Last week, I had my endometriosis-specific ultrasound. From all of the information that was given to me prior to the ultrasound, this is new technology that is currently only being offered in two locations in the US (here in Charlotte and at the Mayo Clinic in Arizona). This type of ultrasound allows endometriosis lesions and implants to be more easily seen during the ultrasound which can aid in diagnosing and treating endometriosis by not only being a non-invasive way to monitor the endo but also helps provide a guide if surgery is necessary by showing where trouble spots are located. To be able to get a clearer picture of what is going on, this ultrasound requires a bowel prep.

This was all of the information given to me before the ultrasound beforehand. I’m not sure if I had just built everything up so much in my head or what but I was completely let down by the experience. Maybe it was because it was brand new technology or because it is only offered so few places but I just went in with the grand idea of what the ultrasound would look like or how detailed the results would be. Honestly, if I hadn’t been told that this was an endometriosis-specific ultrasound, I wouldn’t have known it was different than any other pelvic ultrasound I have had in my doctors office. There were no large implants seen but smaller implants and scar tissue are still not able to be seen so I felt like we were really no better off than we were when we started. I definitely cried but the doctor reassured me that in no way was my pain being discounted and really validated my feelings and my experience. So far both doctors that I have seen at the Women’s Institute have been great.

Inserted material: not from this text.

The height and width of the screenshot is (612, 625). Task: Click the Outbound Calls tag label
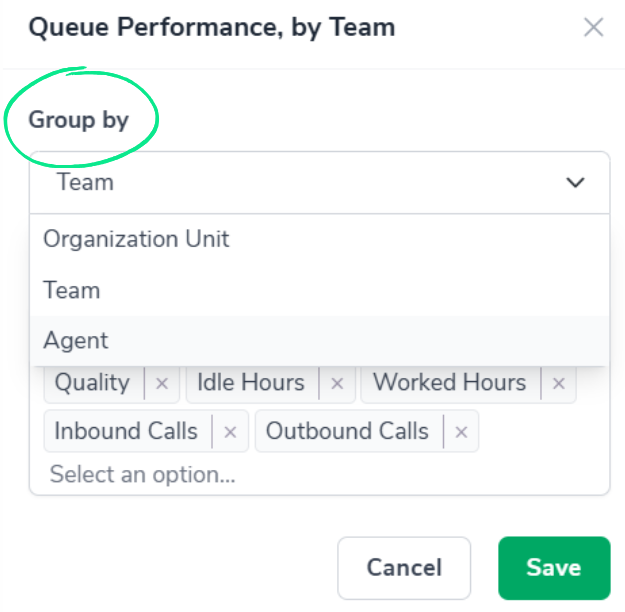click(347, 431)

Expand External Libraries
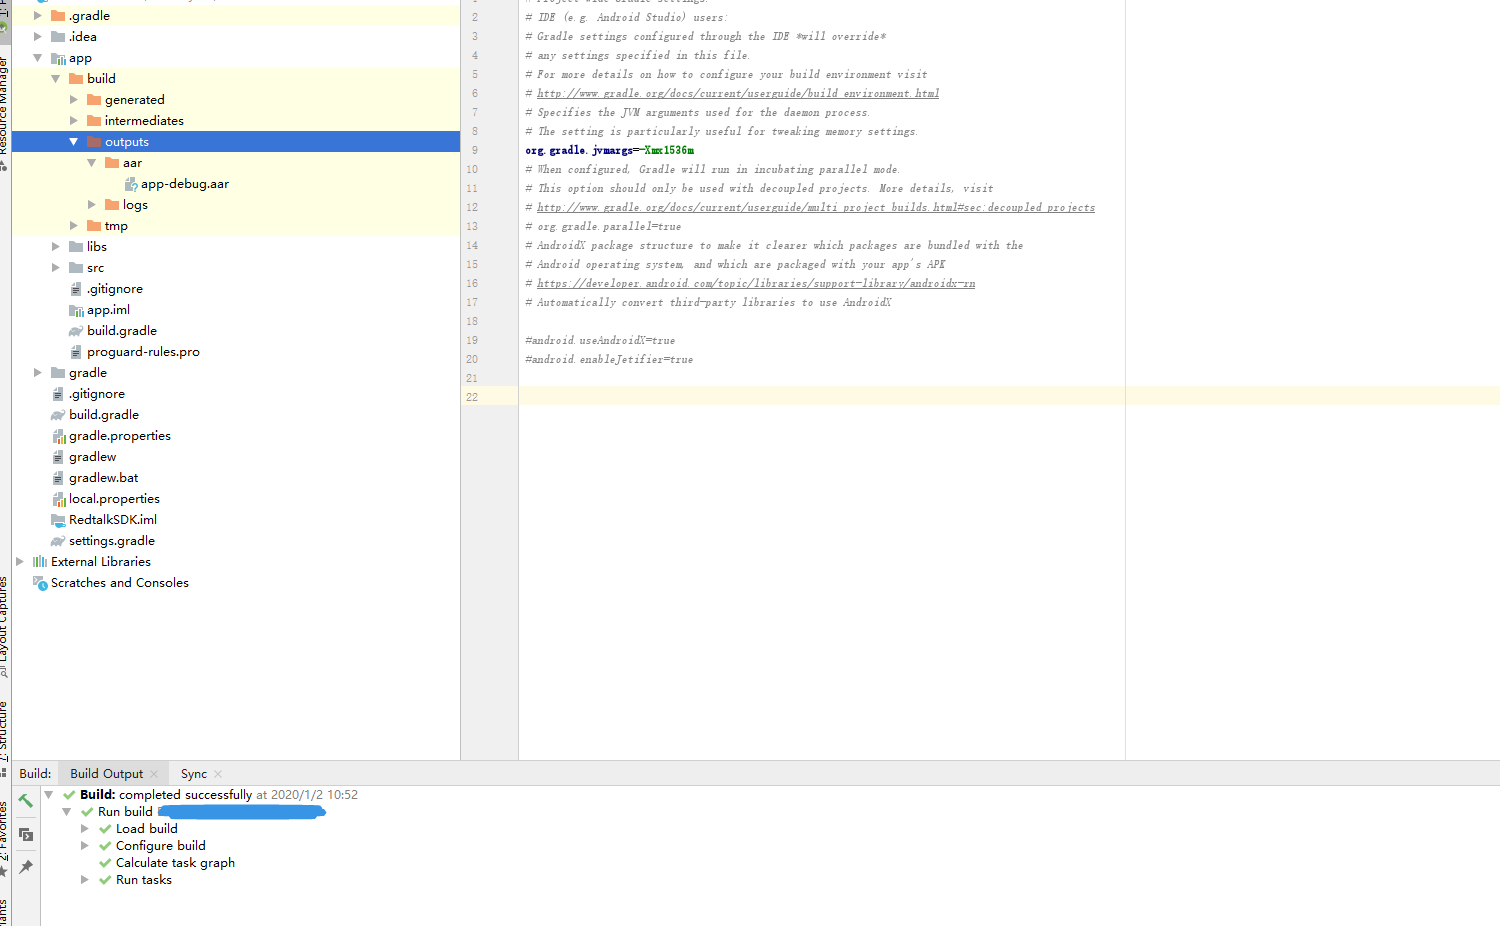[19, 561]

After reading the ultrasound results and going over my medical history and ops reports, the team would decide which direction they thought would best to treat my case. If they thought surgery would be the best option, they would call to set me up with Dr S. If they thought an alternative treatment option (such as medication, physical therapy, etc) would be the way to go, they would set me up with Dr M (who did my ultrasound). They called yesterday and I will be seeing Dr S on Friday! I’m both anxious and relieved because I finally feel like we are taking a step toward finding relief. I’m not sure what the game plan or time line is but will definitely keep you updated!

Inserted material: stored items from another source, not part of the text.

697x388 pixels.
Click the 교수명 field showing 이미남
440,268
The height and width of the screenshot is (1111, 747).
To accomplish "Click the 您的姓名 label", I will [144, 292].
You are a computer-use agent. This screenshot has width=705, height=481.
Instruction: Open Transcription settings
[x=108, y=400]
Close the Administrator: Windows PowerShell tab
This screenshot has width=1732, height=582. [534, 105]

In the meantime, I am prepping for my repeat colonoscopy tomorrow! Including this one, I have done four bowel preps in 6 weeks. Not fun. And because my colonoscopy had to be aborted in February because the prep was ineffective, I get to do a double prep for this one. Awesome. I had to drink 2 bottles of magnesium sulfate this morning and have to drink 4 liters of NuLyte between tonight and tomorrow morning. I want to throw up just thinking about it and I have to start drinking in 15 minutes.  I just keep reminding myself that this time tomorrow it will be all done and I shouldn’t have to do another prep for a long, long time! Keeping all fingers and toes crossed!

Tomorrow’s start time is 12pm so if you happen to glance at the clock around lunch say a prayer or send some vibes!